With this report, Essity and WSSCC address opportunities and challenges throughout the human life cycle, highlighting new research, best practices and possible solutions. The report shows the societal implications of prioritizing hygiene and health in decision making, whether by a policy maker, a care professional or an individual.

The Health and Hygiene Report survey (link) polled 15,530 respondents from 15 markets around the world on questions about health and hygiene behaviors, perceptions and concerns. The survey results revealed key facts and trends about how people relate to the world through the lens of hygiene.

Key highlights from the Health and Hygiene Report Survey US results (with 1,044 respondents) include:

Hygiene Habits

  • On average, American women wash their hands about four more times per day than men (Women: about 11 times per day; Men: about 7 times per day).
  • Far from everyone in the United States wash their hands when they should. For example:
    • Less than two thirds of Americans wash their hands after treating wounds, caring for someone who is sick, touching an animal or blowing their nose.
  • Most Americans (74%) feel uncomfortable around other people if they have unwashed hands.
  • Half of Americans (53%) prefer paper towels to dry their hands in public restrooms.
  • Many Americans carry out tasks while sick, despite the risk of infecting someone else.
  • 39% have used bills and coins
  • 26% have interacted with or bought something from a salesperson
  • 23% have worked in an open office setting.
  • Americans most value going to the toilet on their own (68%) and caring for their own personal hygiene (63%) when it comes to identity and personal integrity.

Effects on Public Life

  • Concerns about hygiene lead many Americans to refrain from certain public activities, such as:
    • Visiting a public toilet (36% refrain)
    • Eating street food (25% refrain)
    • Using public transportation (14% refrain)
  • 40% of Americans avoid eating out at food establishments due to concerns of dirty toilets and lack of hand hygiene products.
  • Hygiene concerns particularly affect American parents, as 4 in 10 parents worry that their child might become ill due to poor hygiene.
    • 15% of parents worry often; 28% of parents worry all the time.
    • 42% of parents have kept their child from participating in certain activities due to worries about hygiene.
  • Nearly one quarter of Americans (24%) often refrain from or rarely use the toilets in their workplace.
    • 46% of respondents cite unhygienic or messy toilets as the main reason for not using workplace facilities.
  • A majority of American parents (68%) say that their children refrain from using school toilets at least weekly.
    • 45% of respondents perceive the general hygienic conditions of school toilets to be the main barrier for their children.

Improving Hygiene

  • 54% of Americans believe that hygiene issues should be given higher priority by politicians and decision makers.
  • Almost half of Americans (49%) see greater individual responsibility as the key to improving public hygiene.
  • 7 in 10 American are interested in services based on hygiene and health technology, such as services that collect and provide the user with data.
    Services that analyze and store data are of lesser interest to respondents, possibly due to concerns about privacy.

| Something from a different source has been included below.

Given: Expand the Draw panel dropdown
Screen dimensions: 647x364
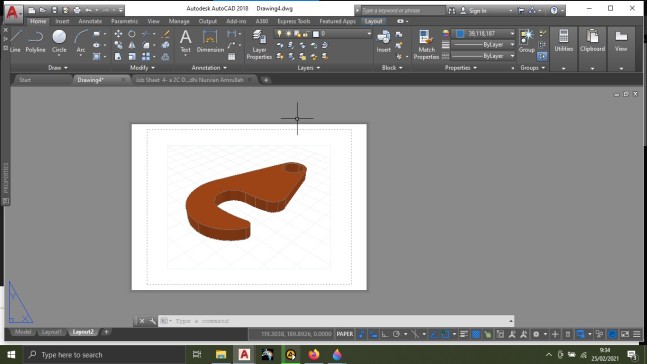Looking at the screenshot, I should [58, 68].
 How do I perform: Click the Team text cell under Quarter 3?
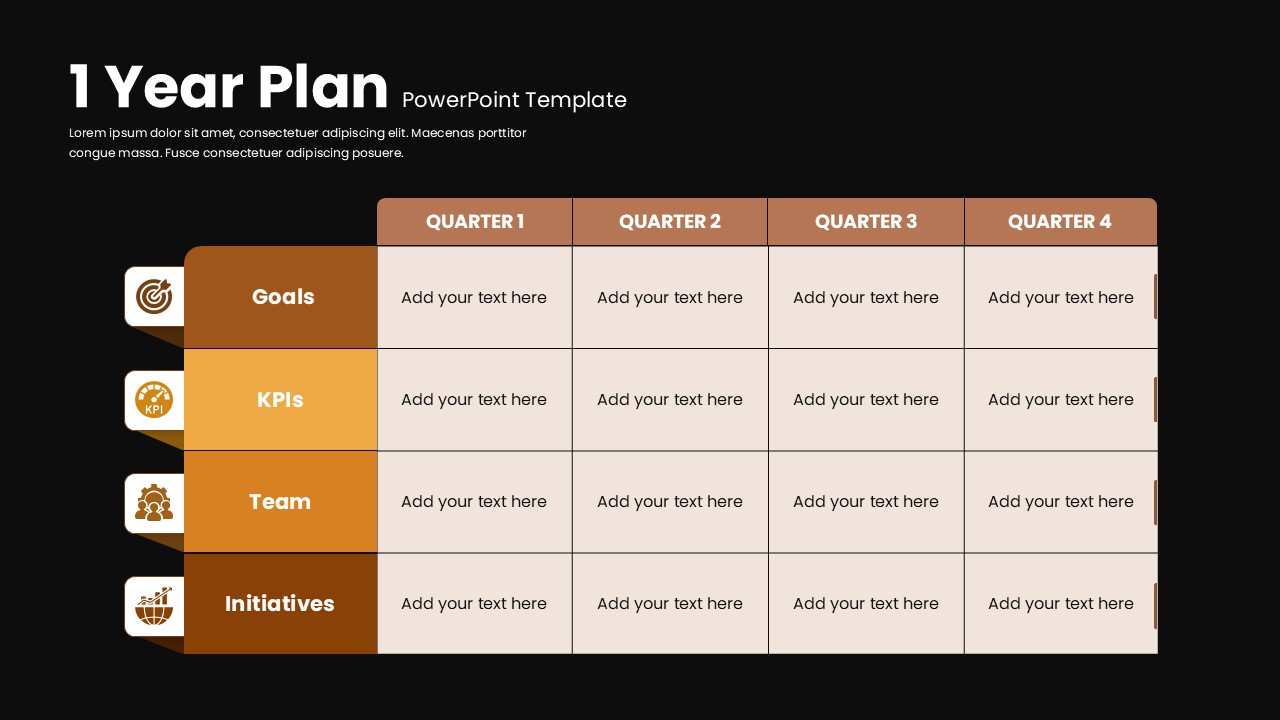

“As a leading global hygiene and health company, Essity has unique knowledge and insights to drive global dialogue about the strong connection between hygiene, health and well-being. Our hope is that these survey learnings will spark conversation, awareness and develop standards in relation to health and hygiene both globally and here in the United States,” says Don Lewis, President, Essity Professional Hygiene.


About the collaboration between Essity and WSSCC:

Since 2014, Essity and WSSCC have partnered in the mission to encourage a global conversation about hygiene and health issues as well as opportunities across organizations, sectors, and countries. In 2016, we took the partnership further by jointly publishing the Hygiene Matters Report: Joining Forces for Progress. With this edition of the report, we are continuing our work. We offer new insights by combining research findings, statistical evidence, successful cases and testimonies from people whose voices are rarely heard. We also highlight solutions and actions that we identify as critical for improving hygiene and health standards across the globe and for every part of life’s course. Our ambition is to inspire and invite more players to join the dialogue and partnership and to help identify sustainable solutions going forward.


About the report:

This report is the latest edition in a series of reports that Essity has published since 2008 with the aim of raising awareness about the pivotal role that hygiene, sanitation, and health play in well-being and for individuals and communities, and to highlight solutions to some of the problems we face in these areas.

The report builds on a combination of third-party information and our own data. One data source is a global survey conducted between November 20 and December 4, 2017, through web panels in 15 different countries, collecting answers from a total of 15,530 respondents. National quotas have been used to obtain accurate representation of age and gender. Questions in the survey centered on hygiene and health concerns, public hygiene, personal hygiene, menstruation, incontinence, antibiotic resistance and sustainability.